[Opening Exercise data section]

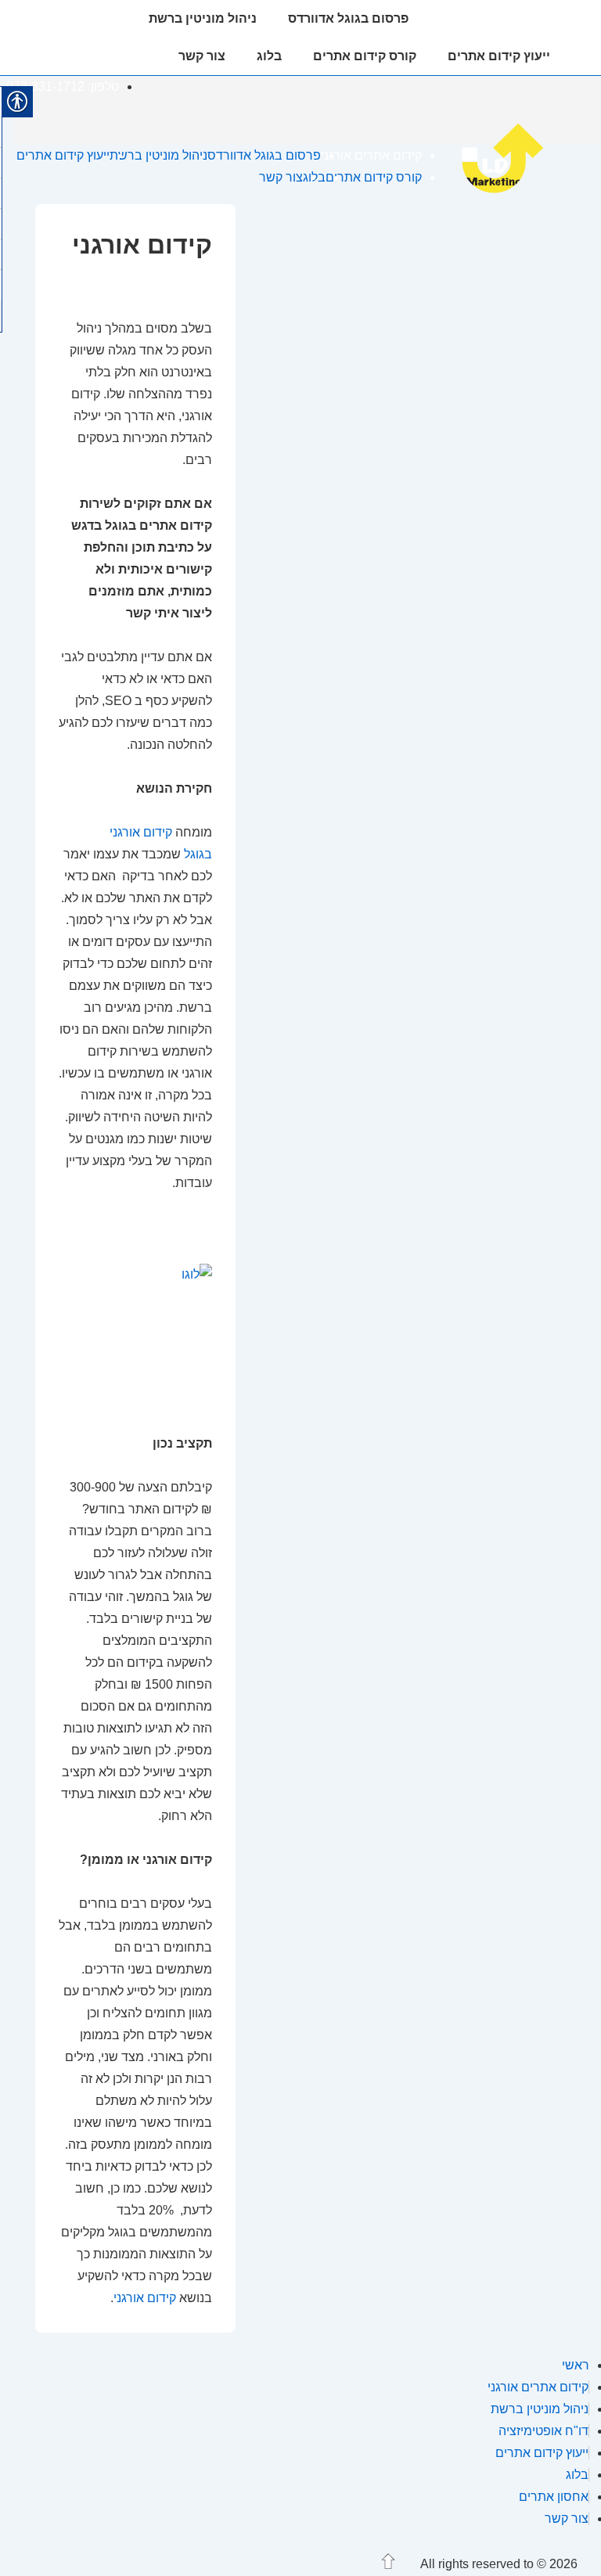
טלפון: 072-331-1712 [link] (62, 86)
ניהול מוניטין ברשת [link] (203, 18)
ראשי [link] (575, 2365)
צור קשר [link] (201, 56)
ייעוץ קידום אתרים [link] (499, 56)
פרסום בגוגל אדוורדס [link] (348, 18)
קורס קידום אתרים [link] (364, 56)
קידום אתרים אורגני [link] (495, 18)
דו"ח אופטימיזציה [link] (543, 2430)
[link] (511, 192)
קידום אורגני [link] (144, 2297)
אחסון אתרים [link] (553, 2496)
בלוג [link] (269, 56)
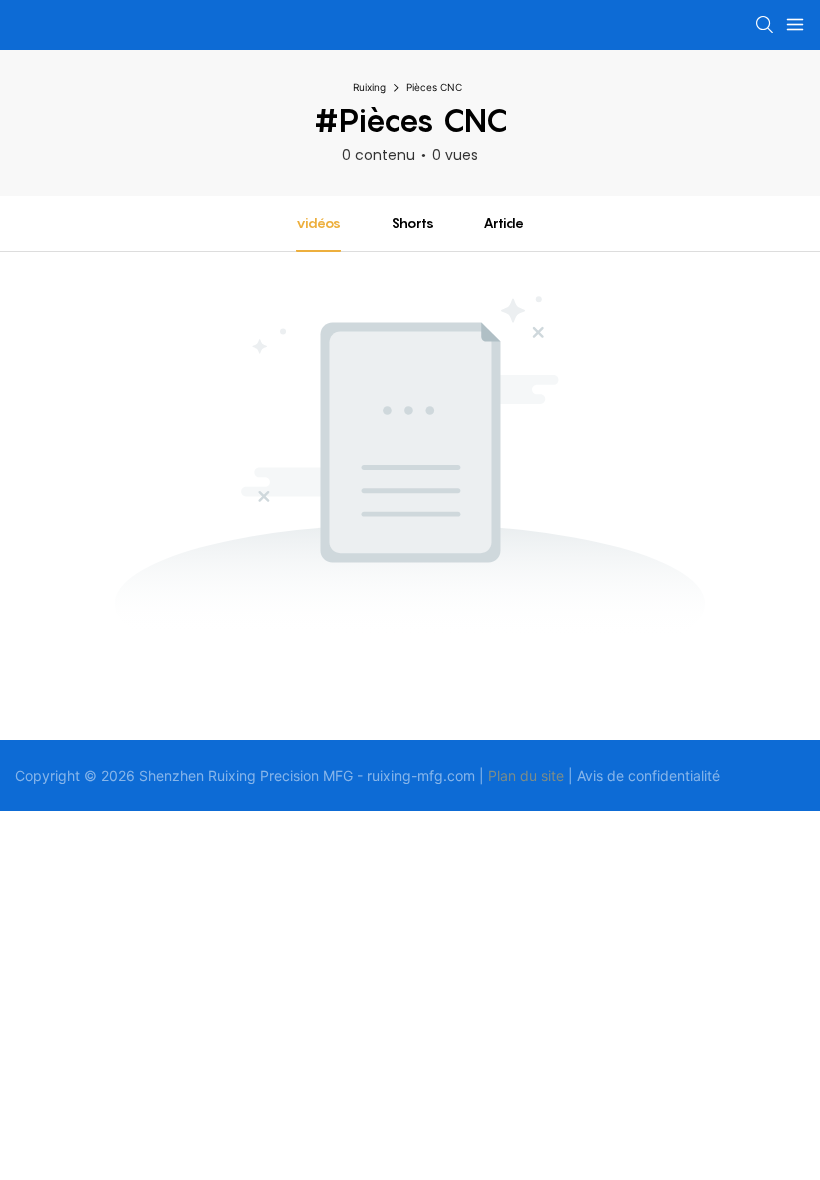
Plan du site (526, 775)
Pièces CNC (434, 87)
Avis (590, 775)
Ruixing (369, 87)
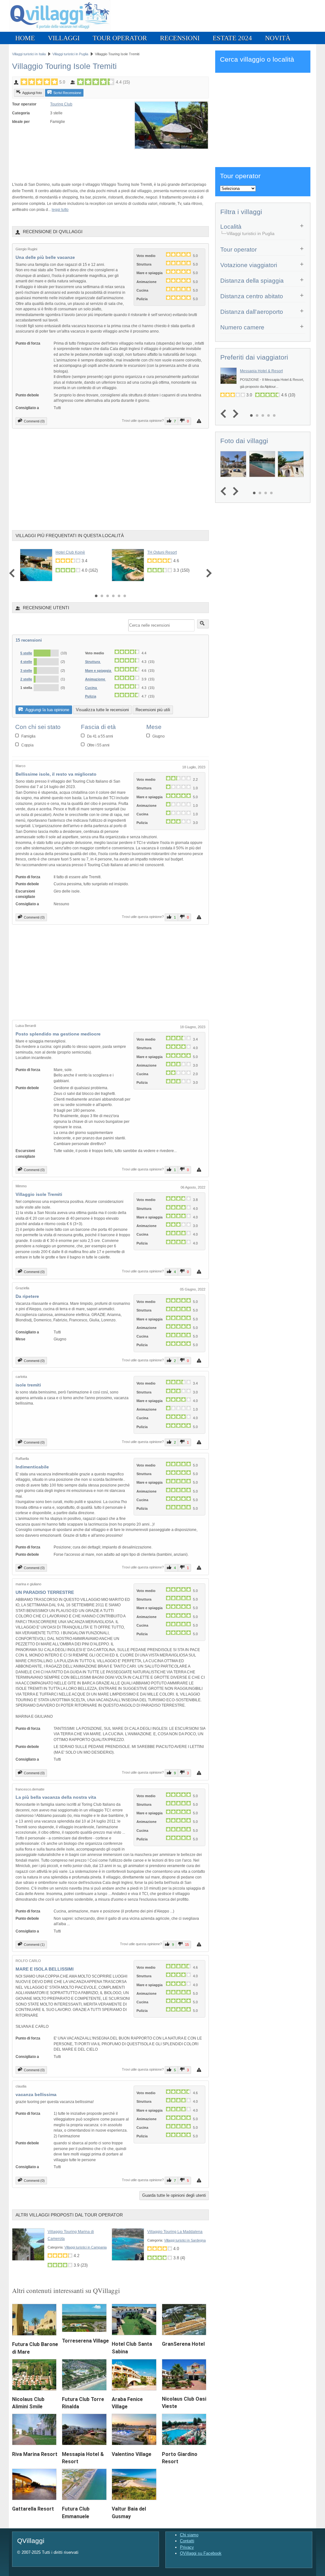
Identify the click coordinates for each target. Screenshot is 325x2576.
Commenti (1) (34, 1944)
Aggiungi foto (32, 93)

[Closing Exercise data section]

How to complete this task: Please retype, exactly and with the pictures left out, the lines from the line containing "קידום אורגני [link] (144, 2297)" through the last line of the records above.

Response area:
קידום אורגני [link] (144, 2297)
אחסון אתרים [link] (553, 2496)
בלוג [link] (269, 56)
Plan du site (526, 775)
Pièces CNC (434, 87)
Avis (590, 775)
Ruixing (369, 87)
Identify the click coordinates for each target. Screenshot is 325x2576.
Commenti (1) (34, 1944)
Aggiungi foto (32, 93)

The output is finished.